• [Task brief] Take the entries that follow and return exactly the lines from the one holding "1456x813 pixels." through the one holding "Given: Click sort arrow above Floor Level", both included. Nothing else is needed.

• [Data excerpts]
|---|
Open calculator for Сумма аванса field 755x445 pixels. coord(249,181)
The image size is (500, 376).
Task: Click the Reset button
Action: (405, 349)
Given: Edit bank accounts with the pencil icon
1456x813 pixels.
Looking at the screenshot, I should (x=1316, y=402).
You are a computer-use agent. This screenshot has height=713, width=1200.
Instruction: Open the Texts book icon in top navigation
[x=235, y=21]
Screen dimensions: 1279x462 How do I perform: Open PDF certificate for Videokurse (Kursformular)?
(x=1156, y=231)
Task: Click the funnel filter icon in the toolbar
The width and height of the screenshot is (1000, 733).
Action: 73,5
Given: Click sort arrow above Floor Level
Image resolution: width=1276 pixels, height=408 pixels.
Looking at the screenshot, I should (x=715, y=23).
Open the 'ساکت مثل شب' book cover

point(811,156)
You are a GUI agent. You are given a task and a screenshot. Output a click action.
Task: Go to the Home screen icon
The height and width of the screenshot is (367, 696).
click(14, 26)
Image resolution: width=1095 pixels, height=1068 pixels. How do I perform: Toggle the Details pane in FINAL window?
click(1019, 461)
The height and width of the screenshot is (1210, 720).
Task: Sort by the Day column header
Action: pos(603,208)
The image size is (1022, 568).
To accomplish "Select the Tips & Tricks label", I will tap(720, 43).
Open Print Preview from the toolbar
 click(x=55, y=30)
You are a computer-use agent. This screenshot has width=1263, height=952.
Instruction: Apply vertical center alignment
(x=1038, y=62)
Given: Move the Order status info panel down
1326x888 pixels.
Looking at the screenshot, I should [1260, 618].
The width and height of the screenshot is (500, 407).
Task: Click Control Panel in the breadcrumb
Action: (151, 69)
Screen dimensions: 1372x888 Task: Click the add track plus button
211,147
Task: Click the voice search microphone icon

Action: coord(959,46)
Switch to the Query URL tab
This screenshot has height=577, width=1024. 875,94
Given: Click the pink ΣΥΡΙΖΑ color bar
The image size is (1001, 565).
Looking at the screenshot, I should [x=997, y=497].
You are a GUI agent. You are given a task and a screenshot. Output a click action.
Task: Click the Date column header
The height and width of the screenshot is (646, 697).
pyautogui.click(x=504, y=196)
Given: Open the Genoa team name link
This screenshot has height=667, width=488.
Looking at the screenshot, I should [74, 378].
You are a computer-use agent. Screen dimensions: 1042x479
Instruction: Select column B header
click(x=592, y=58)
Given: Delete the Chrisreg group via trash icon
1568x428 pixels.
|---|
• [Response area]
1456x813 pixels.
Looking at the screenshot, I should (x=1316, y=402).
You are a computer-use agent. This screenshot has height=713, width=1200.
Instruction: Open the Texts book icon in top navigation
[x=235, y=21]
Screen dimensions: 1279x462 How do I perform: Open PDF certificate for Videokurse (Kursformular)?
(x=1156, y=231)
Task: Click the funnel filter icon in the toolbar
The width and height of the screenshot is (1000, 733).
Action: 73,5
Given: Click sort arrow above Floor Level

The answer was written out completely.